My second favorite thing is that BOYFRIEND has an eyebrow-raising cast of stars-to-be, including a barely shaving Philip Seymour Hoffman as a thuggish jock, and Matthew Fox, Renée Zellweger and Matthew McConaughey all in their big screen debuts. McConaughey plays Guy #2. I love that. Then in 1994, he and Zellweger worked together again in TEXAS CHAINSAW MASSACRE: THE NEXT GENERATION. And in 1995 it's a fair bet they both got new agents.
Along the lines of BOYFRIEND, an Irish production company called Element Films trotted out BOY EATS GIRL (2005), another teen romzomcom with a conveniently self-explanatory title. I have not seen BOY yet and since it is 31 in my Netflix queue I probably won’t until summer. If any of you kids out there in the Intertubes want to comment on it, please do.
Back to 1993. Not all love is romantic, you know, and not all mothers are as hateful and domineering as Lionel’s Mombie-bitch-goddess in DEAD ALIVE. In ED AND HIS DEAD MOTHER, Steve Buscemi has so much difficulty saying goodbye to his beloved mum, played to perfection by the sweetly battrachian Miriam Margolyes, that he jumps at the chance to bring her back when a shadowy company called Happy People Inc. offers him the means. Hi-jinx ensue. 1993 must have been a much simpler time because no one knew what to do with ED (or BOYFRIEND or DEAD ALIVE for that matter) and the early romzomcoms were largely box office flops that were lost to the cult sections of quirky, independent video stores.

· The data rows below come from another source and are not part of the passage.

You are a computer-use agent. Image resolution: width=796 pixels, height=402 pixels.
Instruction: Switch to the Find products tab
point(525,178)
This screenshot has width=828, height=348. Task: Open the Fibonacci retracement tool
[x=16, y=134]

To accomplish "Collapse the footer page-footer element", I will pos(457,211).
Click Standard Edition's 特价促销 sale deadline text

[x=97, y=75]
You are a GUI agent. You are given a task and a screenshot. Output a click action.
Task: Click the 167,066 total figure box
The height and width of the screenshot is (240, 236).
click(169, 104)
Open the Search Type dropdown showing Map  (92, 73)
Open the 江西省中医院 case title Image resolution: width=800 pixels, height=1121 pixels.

Though not technically a romzomcom since the main monster is a demonically possessed severed hand, IDLE HANDS (1999) gets an honorable mention. There are indeed zombies (including ROBOT CHICKEN’s Seth Green), there is a love affair threatened by supernatural forces, there is much humorous mayhem, and an 18 year old Jessica Alba spends most of her screen time in various states of undress. The movie’s tagline is “A Touching Story About A Boy And His Right Hand.” I have nothing to add that’s funnier than that.

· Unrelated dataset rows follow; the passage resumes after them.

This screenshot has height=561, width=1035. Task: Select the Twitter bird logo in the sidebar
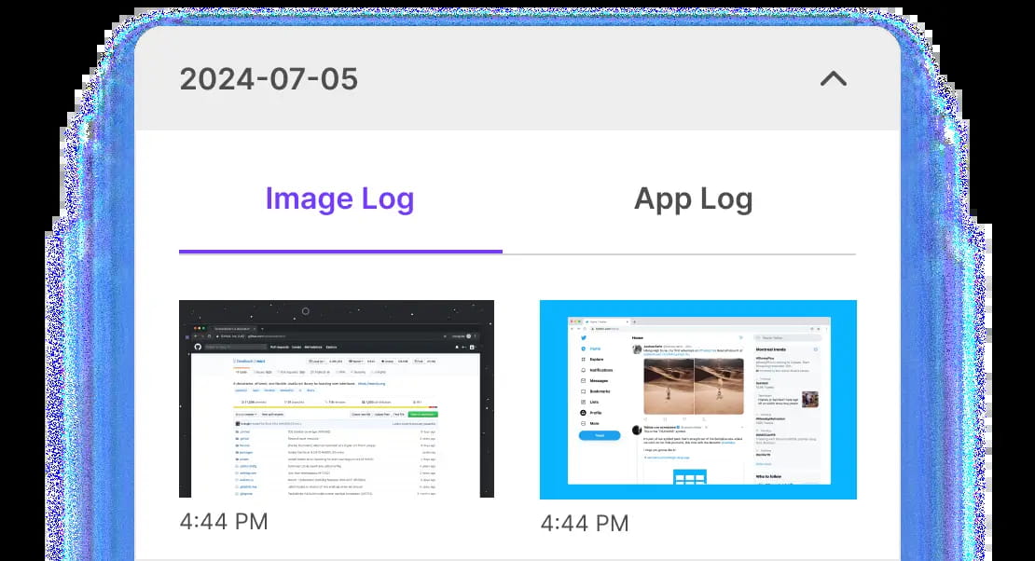(x=584, y=338)
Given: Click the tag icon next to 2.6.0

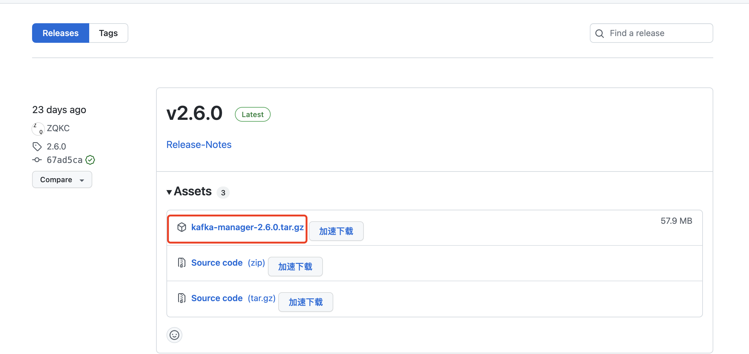Looking at the screenshot, I should tap(37, 147).
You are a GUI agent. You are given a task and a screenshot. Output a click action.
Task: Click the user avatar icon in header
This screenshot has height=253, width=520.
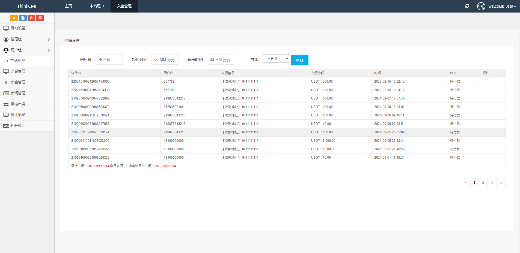pos(481,6)
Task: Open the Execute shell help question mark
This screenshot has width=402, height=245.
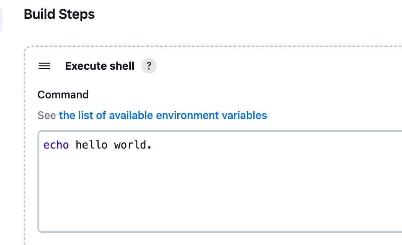Action: click(x=149, y=66)
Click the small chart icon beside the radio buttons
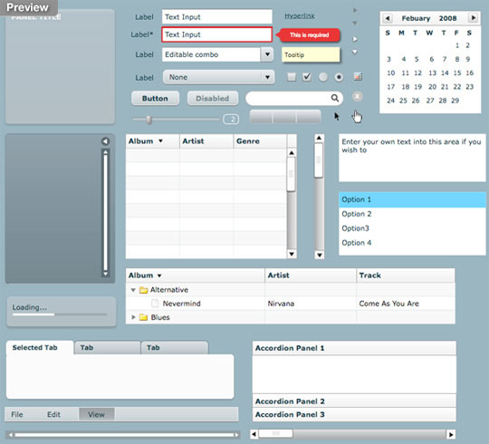Image resolution: width=489 pixels, height=444 pixels. coord(358,76)
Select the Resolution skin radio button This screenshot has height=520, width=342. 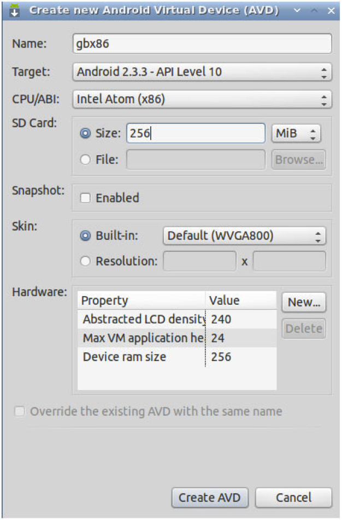(85, 261)
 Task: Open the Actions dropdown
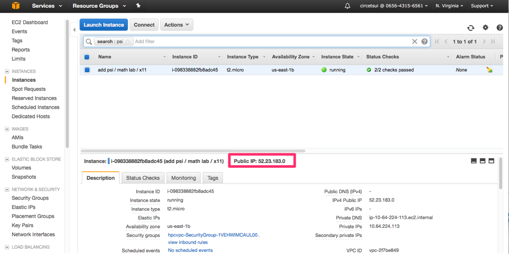tap(176, 25)
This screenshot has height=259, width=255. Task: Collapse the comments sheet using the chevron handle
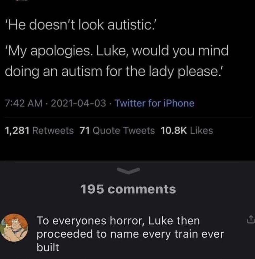128,171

Most recently (in 2006), FIDO became the newest romzomcom on the block. Set in a dystopian 50’s-ish utopia a la EDWARD SCISSORHANDS, the Zombie Wars have been hard-fought and won with the help of Dr. Reinhold Geiger and the technlogical wizardry of Zomcon! Legions of the morbidly mobile are outfitted with behavior collars that turn them into the perfect servants. But of course, the collars stop working and hi-jinx ensue. FIDO centers around the Robinson family as they get their first house-zombie, played 100% vocabulary-free by comedian Billy Connelly. The love affair that blossoms between Fido and Mrs. Robinson (played to Betty Crockerish perfection by Carrie Ann Moss) is as predictable and heartwarming as it is unsettling. While not nearly on par with SHAUN, I appreciate FIDO for not being the same formulaic drivel we’ve all seen a million times before and for that alone it gets a big gold star from me.
This blog wasn't even two hours old when Chris Herndon - the artist and co-creator of the cult classic comic series, LIVING WITH ZOMBIES (not to be confused with Dark Horse Comics' recent, shamelessly plagiarized and significantly less funny LIVING WITH THE DEAD) - pointed out to me that I neglected to mention the Italian romzomcom, CEMETERY MAN (1996). Admittedly the definition of romance is a little strained (especially the one between the retarded gravedigger and the severed head) and the comedy is blacker than the cast of BARBERSHOP, but CM rightfully belongs on this list. Thank you, Christopher. I owe you a cookie.